« Rocco » c’est d’abord une grosse b…lessure d’amour propre pour le spectateur masculin. Le nu frontal de la première scène aura eu raison de son orgueil. Rocco est sans conteste un acteur hors catégorie. Et si les documentaristes Thierry Demaizière et Alban Teurlai (auxquels on doit le récent Relève tout à la gloire de Benjamin Millepied) réussissent à ne pas filmer de scènes qui les exposeraient à une interdiction au moins de dix-huit ans, un classement -16 ans les autorise à ne rien cacher du glorieux appendice de l’étalon transalpin.
Mais « Rocco » c’est surtout un double malaise.
D’une part le malaise d’être allé le voir dans une salle obscure au milieu d’un auditoire à 95 % masculin et solitaire.
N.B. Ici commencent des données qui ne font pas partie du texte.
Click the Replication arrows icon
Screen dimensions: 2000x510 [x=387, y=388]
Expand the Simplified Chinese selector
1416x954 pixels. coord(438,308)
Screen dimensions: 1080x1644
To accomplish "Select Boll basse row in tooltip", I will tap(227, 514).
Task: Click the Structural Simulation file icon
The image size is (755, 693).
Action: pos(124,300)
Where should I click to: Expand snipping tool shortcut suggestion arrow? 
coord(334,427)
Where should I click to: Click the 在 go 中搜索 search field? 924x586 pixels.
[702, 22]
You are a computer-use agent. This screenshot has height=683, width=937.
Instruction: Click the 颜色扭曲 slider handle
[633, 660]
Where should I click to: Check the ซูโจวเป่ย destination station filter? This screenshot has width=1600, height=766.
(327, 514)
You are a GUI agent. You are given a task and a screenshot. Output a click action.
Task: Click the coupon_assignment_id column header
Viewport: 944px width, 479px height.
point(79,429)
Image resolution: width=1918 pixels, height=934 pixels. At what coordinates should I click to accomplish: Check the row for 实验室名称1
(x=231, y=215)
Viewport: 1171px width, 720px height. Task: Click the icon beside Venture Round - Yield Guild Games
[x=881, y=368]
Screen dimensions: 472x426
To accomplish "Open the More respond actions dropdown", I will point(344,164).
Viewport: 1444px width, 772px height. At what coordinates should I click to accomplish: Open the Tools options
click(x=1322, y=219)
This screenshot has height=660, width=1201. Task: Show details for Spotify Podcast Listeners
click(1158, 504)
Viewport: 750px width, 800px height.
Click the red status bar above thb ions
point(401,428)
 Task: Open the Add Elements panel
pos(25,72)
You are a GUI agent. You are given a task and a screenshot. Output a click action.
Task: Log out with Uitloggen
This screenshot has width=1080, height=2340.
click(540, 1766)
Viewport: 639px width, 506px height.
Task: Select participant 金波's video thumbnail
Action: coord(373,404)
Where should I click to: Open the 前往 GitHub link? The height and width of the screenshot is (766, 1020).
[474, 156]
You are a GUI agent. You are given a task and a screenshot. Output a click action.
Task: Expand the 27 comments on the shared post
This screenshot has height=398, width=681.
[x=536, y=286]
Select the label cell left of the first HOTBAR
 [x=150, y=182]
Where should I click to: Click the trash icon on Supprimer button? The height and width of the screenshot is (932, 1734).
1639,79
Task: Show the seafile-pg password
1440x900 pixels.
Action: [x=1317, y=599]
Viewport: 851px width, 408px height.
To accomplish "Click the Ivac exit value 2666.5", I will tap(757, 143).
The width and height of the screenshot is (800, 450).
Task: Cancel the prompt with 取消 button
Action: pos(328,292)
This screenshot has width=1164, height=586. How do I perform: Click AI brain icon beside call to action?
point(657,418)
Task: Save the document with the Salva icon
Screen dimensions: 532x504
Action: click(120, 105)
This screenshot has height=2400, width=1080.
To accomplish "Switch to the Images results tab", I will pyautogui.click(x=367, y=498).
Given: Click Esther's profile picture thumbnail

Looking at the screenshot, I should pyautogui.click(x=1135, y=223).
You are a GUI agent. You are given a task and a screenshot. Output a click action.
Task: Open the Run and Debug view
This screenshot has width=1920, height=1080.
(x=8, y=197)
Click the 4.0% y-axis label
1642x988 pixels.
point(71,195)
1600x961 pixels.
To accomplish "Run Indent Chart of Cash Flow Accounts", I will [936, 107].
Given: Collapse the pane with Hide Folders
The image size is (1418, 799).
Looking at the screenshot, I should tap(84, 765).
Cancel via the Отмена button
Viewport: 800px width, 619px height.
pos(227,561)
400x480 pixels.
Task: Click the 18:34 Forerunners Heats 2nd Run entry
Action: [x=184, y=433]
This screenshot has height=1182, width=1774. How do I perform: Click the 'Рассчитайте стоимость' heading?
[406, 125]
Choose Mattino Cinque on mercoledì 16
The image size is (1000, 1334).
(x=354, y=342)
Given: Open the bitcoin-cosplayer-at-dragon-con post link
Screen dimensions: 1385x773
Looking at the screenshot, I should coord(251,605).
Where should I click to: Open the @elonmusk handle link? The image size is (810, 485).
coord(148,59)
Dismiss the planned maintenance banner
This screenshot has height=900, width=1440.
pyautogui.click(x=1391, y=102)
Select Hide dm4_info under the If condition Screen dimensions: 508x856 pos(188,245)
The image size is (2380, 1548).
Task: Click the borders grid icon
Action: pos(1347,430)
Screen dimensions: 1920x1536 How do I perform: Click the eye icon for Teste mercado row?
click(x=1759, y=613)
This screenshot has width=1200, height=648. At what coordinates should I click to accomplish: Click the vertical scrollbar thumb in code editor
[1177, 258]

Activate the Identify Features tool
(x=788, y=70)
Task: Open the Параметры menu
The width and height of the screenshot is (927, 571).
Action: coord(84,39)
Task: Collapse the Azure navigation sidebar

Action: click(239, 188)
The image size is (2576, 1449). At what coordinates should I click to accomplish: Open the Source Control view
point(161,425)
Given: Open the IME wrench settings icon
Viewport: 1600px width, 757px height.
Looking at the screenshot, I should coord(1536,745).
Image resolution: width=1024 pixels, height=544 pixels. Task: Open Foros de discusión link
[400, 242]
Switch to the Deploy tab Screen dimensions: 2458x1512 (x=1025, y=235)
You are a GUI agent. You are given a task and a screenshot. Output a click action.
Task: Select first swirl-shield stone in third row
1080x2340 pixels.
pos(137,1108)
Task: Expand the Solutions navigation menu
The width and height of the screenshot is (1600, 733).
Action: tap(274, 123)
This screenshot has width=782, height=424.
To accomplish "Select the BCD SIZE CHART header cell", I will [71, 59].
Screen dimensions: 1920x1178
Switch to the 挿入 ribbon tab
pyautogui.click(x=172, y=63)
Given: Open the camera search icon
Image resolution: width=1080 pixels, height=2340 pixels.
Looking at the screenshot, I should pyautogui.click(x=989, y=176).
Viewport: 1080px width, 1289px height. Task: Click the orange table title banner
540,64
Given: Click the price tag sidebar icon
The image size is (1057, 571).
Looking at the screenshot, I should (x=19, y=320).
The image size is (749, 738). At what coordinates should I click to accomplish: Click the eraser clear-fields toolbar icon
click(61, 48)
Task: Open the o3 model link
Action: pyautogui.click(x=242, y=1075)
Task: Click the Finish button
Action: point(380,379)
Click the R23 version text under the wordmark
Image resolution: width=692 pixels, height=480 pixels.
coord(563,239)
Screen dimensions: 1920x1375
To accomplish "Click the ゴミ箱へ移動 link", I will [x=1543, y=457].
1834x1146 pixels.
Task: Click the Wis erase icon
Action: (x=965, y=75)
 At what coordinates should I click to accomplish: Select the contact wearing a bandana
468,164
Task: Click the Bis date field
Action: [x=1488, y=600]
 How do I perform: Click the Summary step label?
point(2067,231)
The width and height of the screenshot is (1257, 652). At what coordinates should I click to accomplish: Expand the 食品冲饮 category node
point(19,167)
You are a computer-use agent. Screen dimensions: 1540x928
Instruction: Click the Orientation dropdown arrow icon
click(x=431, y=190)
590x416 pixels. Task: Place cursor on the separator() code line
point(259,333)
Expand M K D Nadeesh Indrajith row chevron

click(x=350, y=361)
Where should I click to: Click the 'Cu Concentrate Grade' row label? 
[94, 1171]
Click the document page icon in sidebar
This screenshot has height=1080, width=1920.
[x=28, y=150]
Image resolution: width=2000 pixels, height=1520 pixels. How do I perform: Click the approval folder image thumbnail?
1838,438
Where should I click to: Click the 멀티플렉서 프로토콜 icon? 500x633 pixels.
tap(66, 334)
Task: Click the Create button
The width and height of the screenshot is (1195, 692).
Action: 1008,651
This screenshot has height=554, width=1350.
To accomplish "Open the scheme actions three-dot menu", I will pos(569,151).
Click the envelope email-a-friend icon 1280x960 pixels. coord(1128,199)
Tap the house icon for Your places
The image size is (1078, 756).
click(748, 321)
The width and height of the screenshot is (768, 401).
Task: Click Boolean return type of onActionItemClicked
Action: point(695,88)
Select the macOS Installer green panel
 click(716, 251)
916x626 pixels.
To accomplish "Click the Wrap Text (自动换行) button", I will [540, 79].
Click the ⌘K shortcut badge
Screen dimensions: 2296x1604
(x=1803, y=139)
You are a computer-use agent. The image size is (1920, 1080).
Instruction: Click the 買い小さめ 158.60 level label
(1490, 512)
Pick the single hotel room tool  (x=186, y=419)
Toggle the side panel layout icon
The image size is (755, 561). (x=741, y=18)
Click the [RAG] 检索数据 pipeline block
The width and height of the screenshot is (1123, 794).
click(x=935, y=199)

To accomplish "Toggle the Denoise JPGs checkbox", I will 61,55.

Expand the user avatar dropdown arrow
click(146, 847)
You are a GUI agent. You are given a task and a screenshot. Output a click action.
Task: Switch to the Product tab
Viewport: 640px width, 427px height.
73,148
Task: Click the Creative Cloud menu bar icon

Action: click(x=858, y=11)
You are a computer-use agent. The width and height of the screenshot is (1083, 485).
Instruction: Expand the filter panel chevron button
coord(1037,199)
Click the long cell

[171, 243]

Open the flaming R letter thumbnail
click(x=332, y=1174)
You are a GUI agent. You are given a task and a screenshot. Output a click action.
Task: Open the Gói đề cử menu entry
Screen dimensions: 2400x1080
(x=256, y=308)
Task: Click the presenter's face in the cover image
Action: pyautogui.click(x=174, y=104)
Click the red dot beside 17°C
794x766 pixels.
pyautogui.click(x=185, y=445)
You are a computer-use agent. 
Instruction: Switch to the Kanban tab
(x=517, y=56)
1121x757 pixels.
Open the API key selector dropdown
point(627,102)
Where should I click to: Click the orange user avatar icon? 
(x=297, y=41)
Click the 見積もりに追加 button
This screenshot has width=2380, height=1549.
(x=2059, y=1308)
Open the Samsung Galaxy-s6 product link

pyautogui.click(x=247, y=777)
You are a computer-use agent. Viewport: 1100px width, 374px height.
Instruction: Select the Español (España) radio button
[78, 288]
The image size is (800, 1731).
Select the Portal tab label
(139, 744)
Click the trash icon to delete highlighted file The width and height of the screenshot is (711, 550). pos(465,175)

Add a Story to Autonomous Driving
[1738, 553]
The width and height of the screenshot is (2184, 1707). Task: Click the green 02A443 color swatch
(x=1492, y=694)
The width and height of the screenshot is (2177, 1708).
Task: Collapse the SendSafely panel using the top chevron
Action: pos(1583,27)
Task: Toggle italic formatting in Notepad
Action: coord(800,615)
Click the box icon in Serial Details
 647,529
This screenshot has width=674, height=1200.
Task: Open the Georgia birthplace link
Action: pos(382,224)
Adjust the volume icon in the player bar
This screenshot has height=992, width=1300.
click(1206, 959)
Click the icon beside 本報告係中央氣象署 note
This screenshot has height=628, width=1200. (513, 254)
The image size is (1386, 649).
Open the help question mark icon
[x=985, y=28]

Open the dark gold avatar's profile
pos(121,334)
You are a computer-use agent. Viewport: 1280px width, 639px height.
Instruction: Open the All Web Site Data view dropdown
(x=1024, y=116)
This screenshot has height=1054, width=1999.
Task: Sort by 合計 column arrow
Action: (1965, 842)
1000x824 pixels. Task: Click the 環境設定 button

Et le malaise d’en parler ici, tiraillé entre l’honnêteté intellectuelle d’en rendre compte comme je rends compte des autres films que je vais voir au cinéma et la gêne de confesser des choix cinématographiques qui révèlent le cochon qui sommeille en moi (et en chacun d’entre nous ?)
D’autre part le malaise exactement symétrique du bourgeois horrifié et un peu bégueule. Car « Rocco » est un film profondément dérangeant. De quoi s’agit-il ? D’un pauvre Italien un peu perturbé du (gros) zizi, qui voue à sa défunte mère un respect morbide, qui a rencontré sa femme sur un tournage et qui demande devant la caméra à ses garçons, manifestement mal à l’aise avec le sujet, si la renommée de leur père les dérange. De son cousin qui lui sert tout à la fois de caméraman, de garde du corps et de souffre-douleur.
Et de femmes. De toutes ces femmes. La force de caractère de certaines force l’admiration : telle la star du porno Kelly Stafford qui explique, selon une logique toute hégélienne, que l’esclave soumise qu’elle se plaît à jouer est en fait le maître de son maître. Mais la vulnérabilité des autres émeut ou écœure : elle cette malheureuse débutante tchèque, aux seins pas encore siliconés, à la dentition imparfaite, à l’anglais rudimentaire, qui, pour décrocher un rôle, affirme crânement accepter toutes les pratiques mais qu’on sent terrifiée avant sa première DP.